Significance: An abundance of experimental evidence suggests that hydrogen sulfide (H(2)S) plays a prominent role in physiology and pathophysiology. Many targets exist for H(2)S therapy. The molecular targets of H(2)S include proteins, enzymes, transcription factors, and membrane ion channels.
Recent advances: Novel H(2)S precursors are being synthesized and discovered that are capable of releasing H(2)S in a slow and sustained manner. This presents a novel and advantageous approach to H(2)S therapy for treatment of chronic conditions associated with a decline in endogenous H(2)S, such as diabetes and cardiovascular disease.

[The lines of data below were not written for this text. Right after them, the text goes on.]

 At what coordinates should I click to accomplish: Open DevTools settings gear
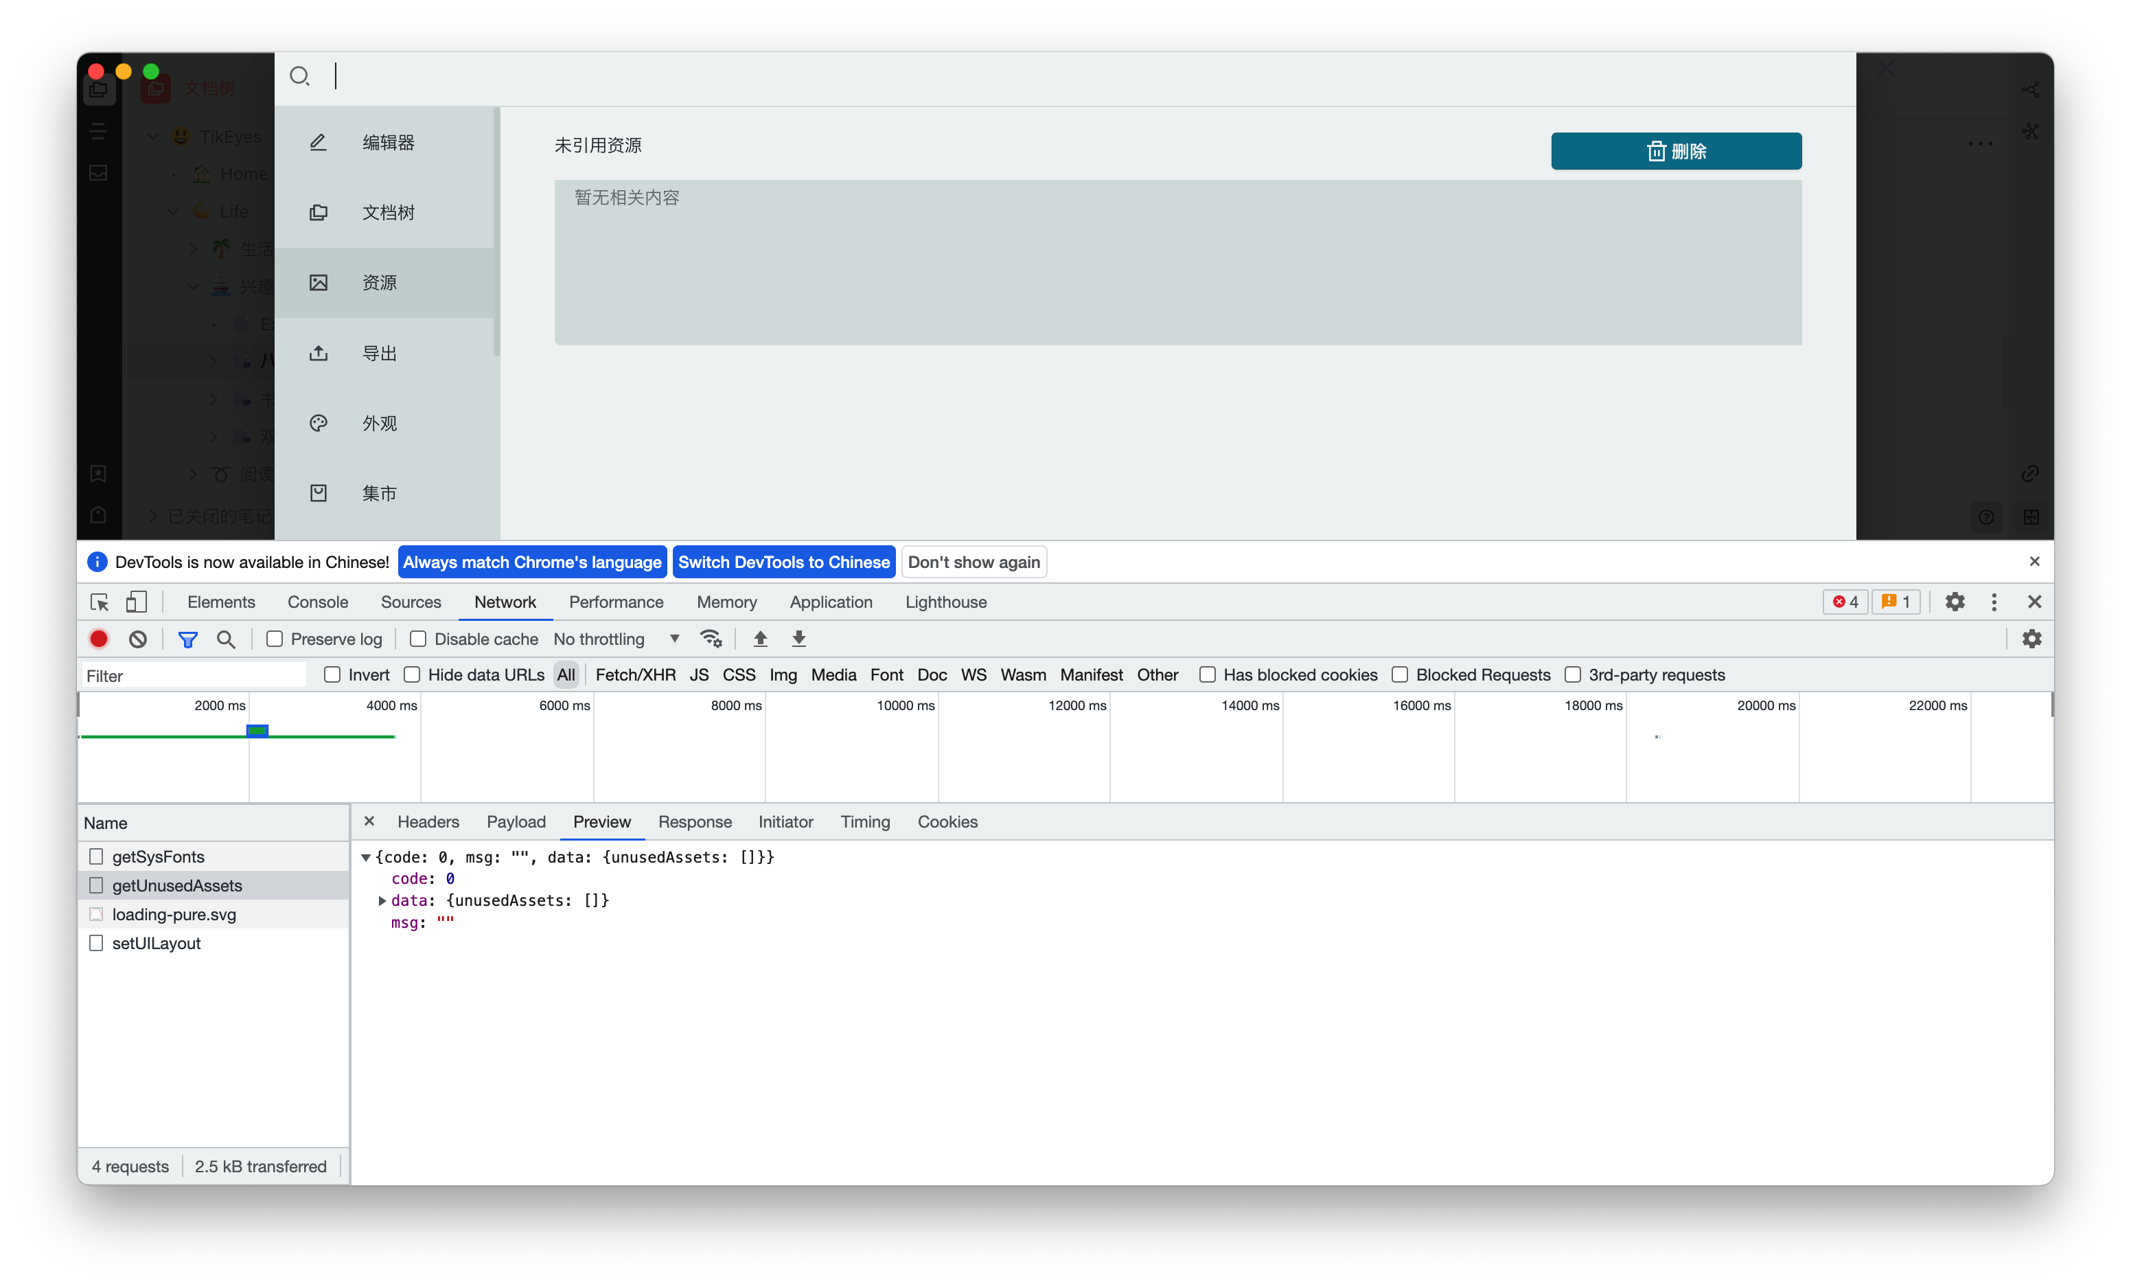(1955, 602)
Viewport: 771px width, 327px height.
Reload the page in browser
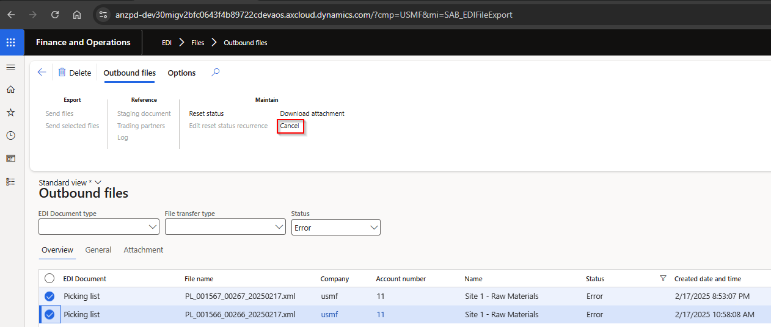pyautogui.click(x=55, y=15)
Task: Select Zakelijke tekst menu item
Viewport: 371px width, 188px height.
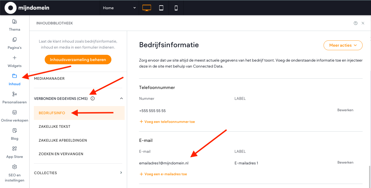Action: [54, 127]
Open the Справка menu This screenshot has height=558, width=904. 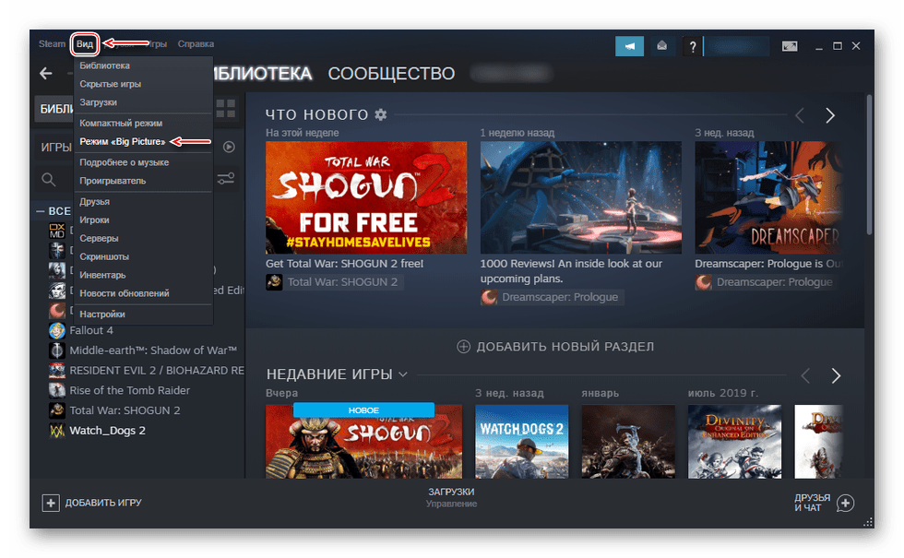coord(196,43)
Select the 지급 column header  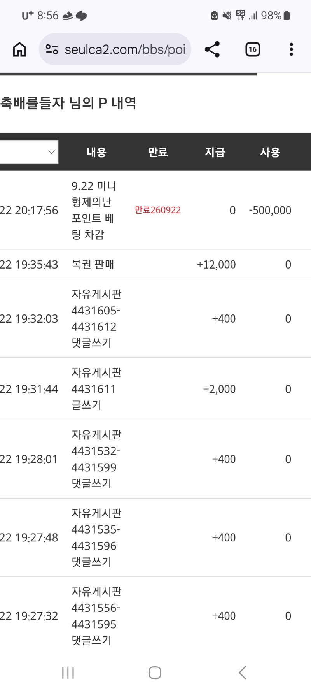pos(215,152)
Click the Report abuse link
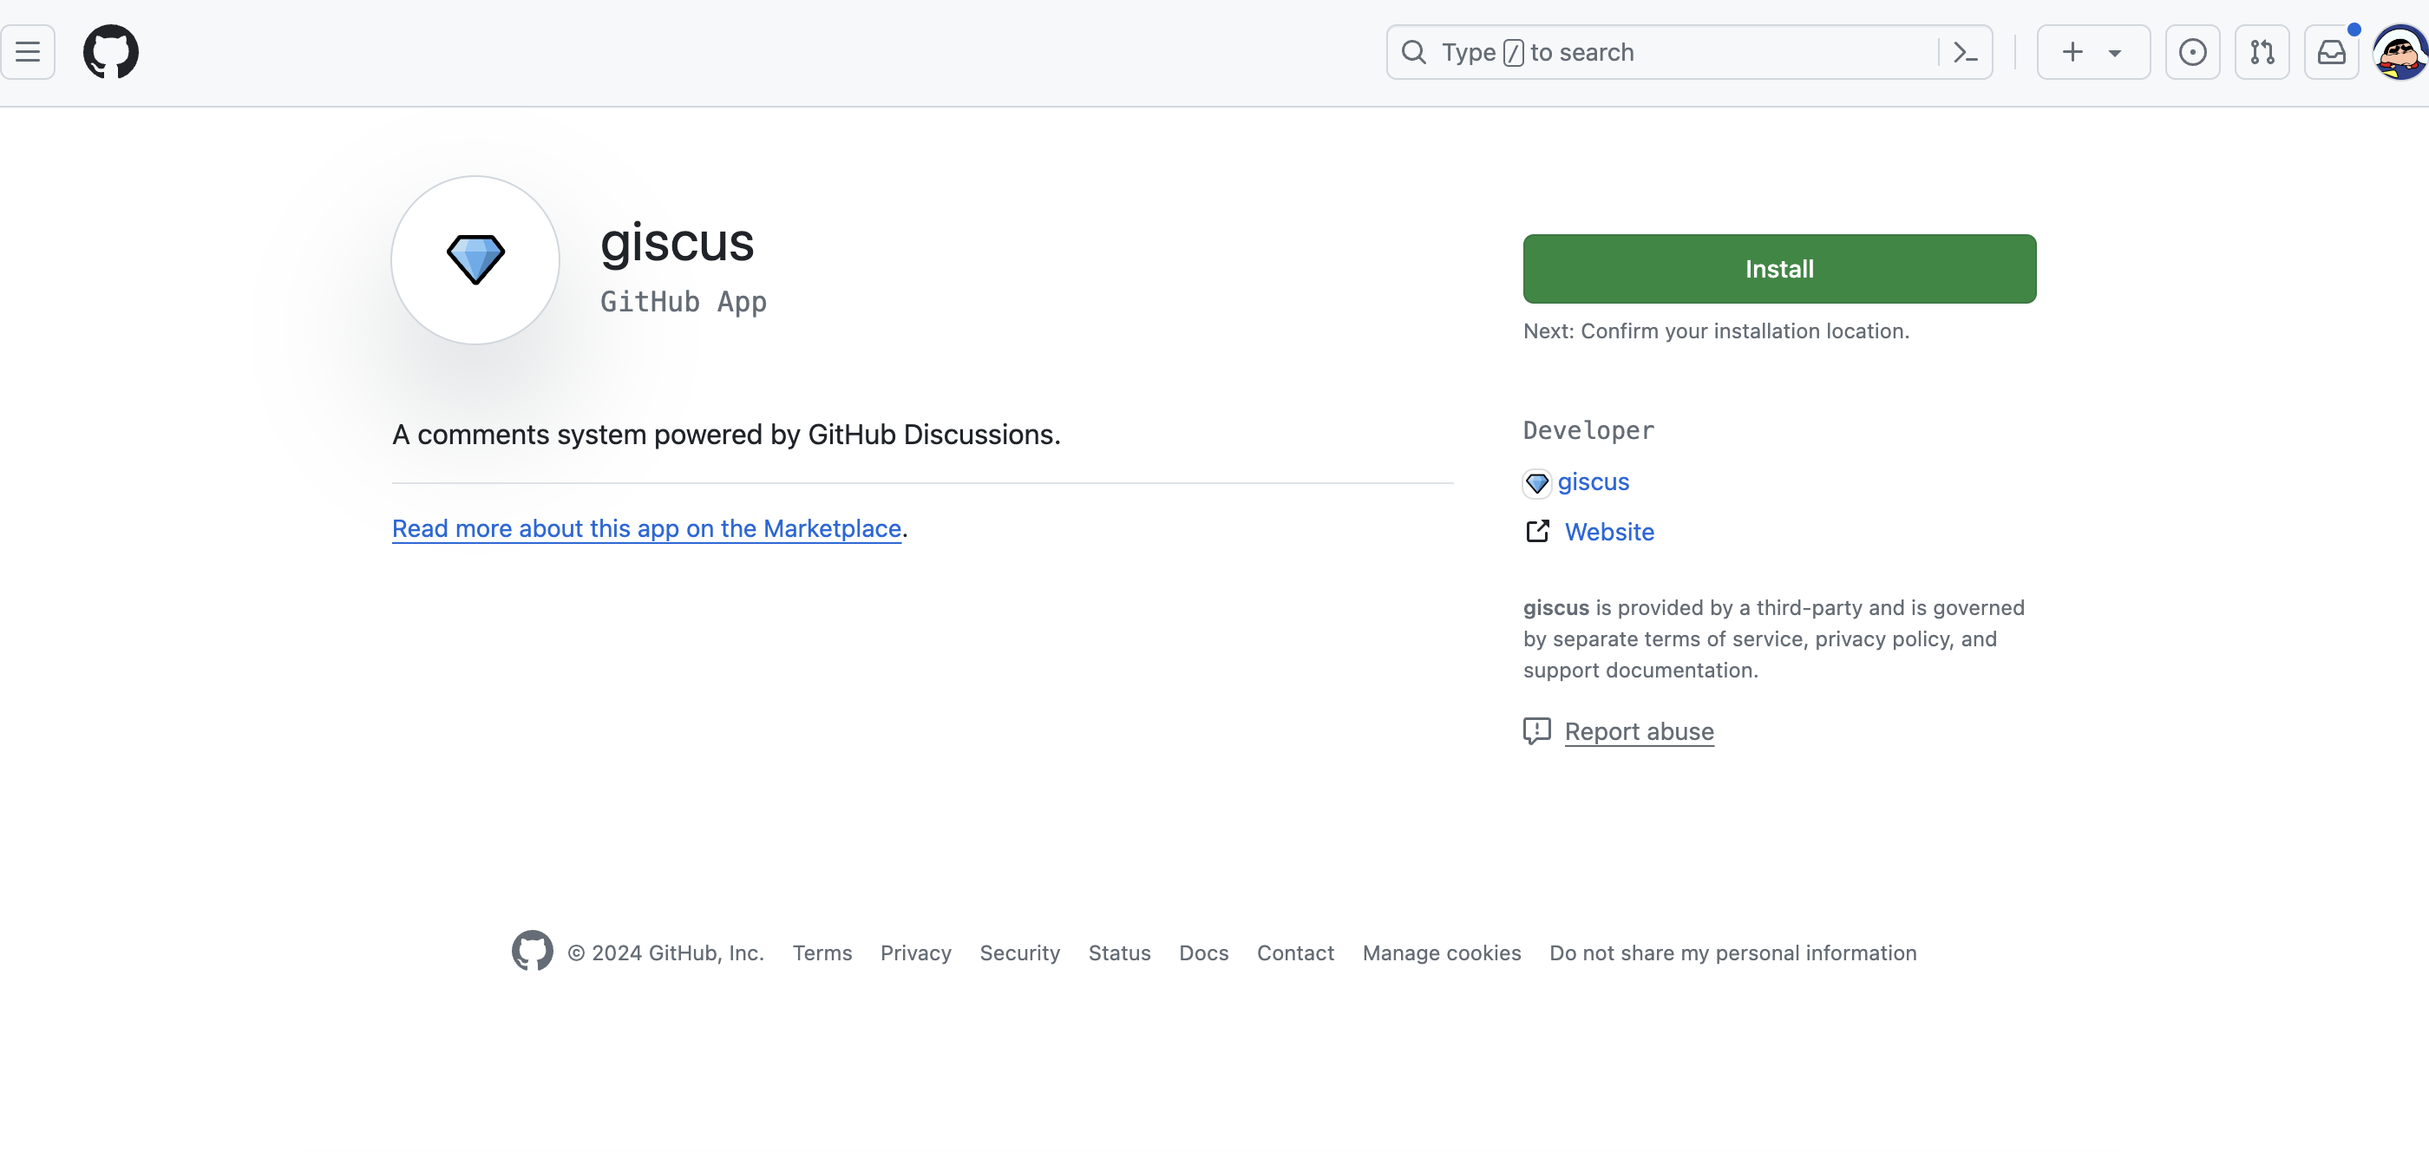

Critical issues: While H(2)S is cytoprotective at physiological concentrations, it is not universally cytoprotective, as it appears to have pro-apoptotic actions in cancer cells and is well known to be toxic at supraphysiological concentrations. Many of the pleiotropic effects of H(2)S on health are associated with the inhibition of inflammation and upregulation of prosurvival pathways. The powerful anti-inflammatory, cytoprotective, immunomodulating, and trophic effects of H(2)S on the vast majority of normal cells seem to be mediated mainly by its actions as an extremely versatile direct and indirect antioxidant and free radical scavenger. While the overall effects of H(2)S on transformed (i.e., malignant) cells can be characterized as pro-oxidant and pro-apoptotic, they contrast sharply with the cytoprotective effects on most normal cells.
Future directions: H(2)S has become a molecule of great interest, and several slow-releasing H(2)S prodrugs are currently under development. We believe that additional agents regulating H(2)S bioavailability will be developed during the next 10 years.